In the records below, find the line with "[Twitter] (16, 2504)" and the line with "Shopify コミュニティ (73, 2088)"; return exactly those lines and every line between them.

══════════════════════════════

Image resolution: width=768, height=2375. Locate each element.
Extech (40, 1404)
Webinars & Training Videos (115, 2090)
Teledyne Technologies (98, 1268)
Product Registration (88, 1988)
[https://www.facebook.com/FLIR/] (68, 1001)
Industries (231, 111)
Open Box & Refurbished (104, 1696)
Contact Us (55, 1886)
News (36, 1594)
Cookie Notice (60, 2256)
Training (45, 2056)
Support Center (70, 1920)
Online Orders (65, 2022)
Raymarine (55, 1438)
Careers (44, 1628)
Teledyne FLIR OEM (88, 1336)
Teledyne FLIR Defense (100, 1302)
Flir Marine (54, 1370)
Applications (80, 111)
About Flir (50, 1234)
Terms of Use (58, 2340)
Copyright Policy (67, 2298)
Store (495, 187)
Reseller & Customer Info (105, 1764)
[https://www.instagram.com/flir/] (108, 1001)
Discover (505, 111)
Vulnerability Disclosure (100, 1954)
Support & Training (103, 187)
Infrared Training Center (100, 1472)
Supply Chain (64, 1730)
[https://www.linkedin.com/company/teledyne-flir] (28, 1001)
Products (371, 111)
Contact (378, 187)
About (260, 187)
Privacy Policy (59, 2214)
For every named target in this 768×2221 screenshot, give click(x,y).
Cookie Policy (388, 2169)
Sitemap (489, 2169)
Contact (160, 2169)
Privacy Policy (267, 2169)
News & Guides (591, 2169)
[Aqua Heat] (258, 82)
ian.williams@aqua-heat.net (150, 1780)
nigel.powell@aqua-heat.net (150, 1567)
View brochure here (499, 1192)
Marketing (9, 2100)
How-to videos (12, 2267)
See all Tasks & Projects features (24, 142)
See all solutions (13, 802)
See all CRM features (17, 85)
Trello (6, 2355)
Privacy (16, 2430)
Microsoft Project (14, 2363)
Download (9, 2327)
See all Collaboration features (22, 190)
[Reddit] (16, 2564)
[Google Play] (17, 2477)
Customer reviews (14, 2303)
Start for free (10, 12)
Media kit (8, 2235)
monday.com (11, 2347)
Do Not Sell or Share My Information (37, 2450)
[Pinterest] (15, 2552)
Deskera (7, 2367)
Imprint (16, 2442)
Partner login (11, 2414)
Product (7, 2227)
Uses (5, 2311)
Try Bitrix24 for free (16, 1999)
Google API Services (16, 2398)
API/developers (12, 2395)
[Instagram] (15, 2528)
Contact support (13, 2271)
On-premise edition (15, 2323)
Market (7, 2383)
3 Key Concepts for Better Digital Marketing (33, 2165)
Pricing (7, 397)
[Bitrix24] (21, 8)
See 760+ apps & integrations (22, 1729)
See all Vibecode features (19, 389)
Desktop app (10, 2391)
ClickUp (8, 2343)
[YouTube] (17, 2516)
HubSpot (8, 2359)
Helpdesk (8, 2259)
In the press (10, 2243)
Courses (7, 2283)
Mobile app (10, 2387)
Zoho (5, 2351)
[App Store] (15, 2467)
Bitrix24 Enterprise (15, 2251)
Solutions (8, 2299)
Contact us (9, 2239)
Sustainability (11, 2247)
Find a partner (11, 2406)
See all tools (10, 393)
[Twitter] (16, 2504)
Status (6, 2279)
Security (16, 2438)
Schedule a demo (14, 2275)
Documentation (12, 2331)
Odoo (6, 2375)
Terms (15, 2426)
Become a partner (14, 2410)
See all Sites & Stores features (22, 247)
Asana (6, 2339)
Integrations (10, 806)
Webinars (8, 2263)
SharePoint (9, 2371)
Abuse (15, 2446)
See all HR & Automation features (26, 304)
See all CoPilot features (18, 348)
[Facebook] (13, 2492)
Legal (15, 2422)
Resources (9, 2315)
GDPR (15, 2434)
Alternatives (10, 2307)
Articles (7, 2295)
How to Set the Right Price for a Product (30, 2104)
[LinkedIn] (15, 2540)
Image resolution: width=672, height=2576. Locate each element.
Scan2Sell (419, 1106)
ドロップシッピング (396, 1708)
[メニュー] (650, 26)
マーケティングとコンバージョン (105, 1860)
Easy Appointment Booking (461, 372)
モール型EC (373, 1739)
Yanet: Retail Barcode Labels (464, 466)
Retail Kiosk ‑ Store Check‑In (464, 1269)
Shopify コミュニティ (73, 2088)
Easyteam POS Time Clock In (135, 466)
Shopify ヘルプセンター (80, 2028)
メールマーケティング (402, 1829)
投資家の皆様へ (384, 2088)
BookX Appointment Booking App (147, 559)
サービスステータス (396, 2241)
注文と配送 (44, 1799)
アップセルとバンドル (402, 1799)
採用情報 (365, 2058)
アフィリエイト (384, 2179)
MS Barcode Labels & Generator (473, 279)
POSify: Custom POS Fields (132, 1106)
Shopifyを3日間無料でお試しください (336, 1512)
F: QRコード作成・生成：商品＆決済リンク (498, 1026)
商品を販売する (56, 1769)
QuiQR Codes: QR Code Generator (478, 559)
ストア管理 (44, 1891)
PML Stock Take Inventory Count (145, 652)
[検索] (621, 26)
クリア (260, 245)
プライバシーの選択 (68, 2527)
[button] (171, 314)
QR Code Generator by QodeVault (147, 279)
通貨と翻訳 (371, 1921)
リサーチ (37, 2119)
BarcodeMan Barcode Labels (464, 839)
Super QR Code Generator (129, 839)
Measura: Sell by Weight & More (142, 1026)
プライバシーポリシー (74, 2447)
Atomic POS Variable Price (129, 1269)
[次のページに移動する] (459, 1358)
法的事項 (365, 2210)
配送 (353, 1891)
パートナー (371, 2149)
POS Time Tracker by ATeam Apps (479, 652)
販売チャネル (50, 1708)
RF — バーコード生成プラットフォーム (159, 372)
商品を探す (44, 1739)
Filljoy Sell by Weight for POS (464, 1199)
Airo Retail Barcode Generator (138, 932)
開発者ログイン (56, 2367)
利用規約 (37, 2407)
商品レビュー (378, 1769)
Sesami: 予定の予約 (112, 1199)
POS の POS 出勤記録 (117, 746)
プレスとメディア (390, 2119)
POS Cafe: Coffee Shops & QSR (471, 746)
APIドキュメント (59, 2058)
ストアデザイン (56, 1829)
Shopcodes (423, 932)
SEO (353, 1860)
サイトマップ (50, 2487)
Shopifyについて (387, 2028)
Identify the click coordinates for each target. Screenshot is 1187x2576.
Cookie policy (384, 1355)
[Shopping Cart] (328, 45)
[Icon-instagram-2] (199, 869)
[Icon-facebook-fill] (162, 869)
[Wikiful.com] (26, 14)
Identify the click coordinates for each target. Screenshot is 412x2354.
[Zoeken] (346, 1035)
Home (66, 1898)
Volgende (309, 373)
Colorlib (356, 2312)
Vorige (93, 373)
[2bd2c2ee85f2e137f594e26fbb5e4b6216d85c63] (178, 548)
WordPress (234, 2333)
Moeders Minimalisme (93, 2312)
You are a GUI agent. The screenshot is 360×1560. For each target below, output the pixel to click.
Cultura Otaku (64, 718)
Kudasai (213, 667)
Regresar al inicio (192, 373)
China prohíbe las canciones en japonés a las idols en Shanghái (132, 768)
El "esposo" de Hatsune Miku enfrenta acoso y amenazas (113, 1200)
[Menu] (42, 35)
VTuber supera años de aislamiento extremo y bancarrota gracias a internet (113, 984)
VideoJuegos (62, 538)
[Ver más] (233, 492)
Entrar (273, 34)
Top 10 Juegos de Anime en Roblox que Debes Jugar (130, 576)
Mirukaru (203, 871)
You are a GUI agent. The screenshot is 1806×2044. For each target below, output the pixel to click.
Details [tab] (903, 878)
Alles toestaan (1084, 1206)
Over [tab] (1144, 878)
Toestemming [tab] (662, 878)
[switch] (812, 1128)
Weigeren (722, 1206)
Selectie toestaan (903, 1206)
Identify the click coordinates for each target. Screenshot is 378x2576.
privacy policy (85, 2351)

══════════════════════════════

### OUTPUT BELOW
[Twitter] (16, 2504)
Status (6, 2279)
Security (16, 2438)
Schedule a demo (14, 2275)
Documentation (12, 2331)
Odoo (6, 2375)
Terms (15, 2426)
Become a partner (14, 2410)
See all Sites & Stores features (22, 247)
Asana (6, 2339)
Integrations (10, 806)
Webinars (8, 2263)
SharePoint (9, 2371)
Abuse (15, 2446)
See all HR & Automation features (26, 304)
See all CoPilot features (18, 348)
[Facebook] (13, 2492)
Legal (15, 2422)
Resources (9, 2315)
GDPR (15, 2434)
Alternatives (10, 2307)
Articles (7, 2295)
How to Set the Right Price for a Product (30, 2104)
[LinkedIn] (15, 2540)
Image resolution: width=672, height=2576. Locate each element.
Scan2Sell (419, 1106)
ドロップシッピング (396, 1708)
[メニュー] (650, 26)
マーケティングとコンバージョン (105, 1860)
Easy Appointment Booking (461, 372)
モール型EC (373, 1739)
Yanet: Retail Barcode Labels (464, 466)
Retail Kiosk ‑ Store Check‑In (464, 1269)
Shopify コミュニティ (73, 2088)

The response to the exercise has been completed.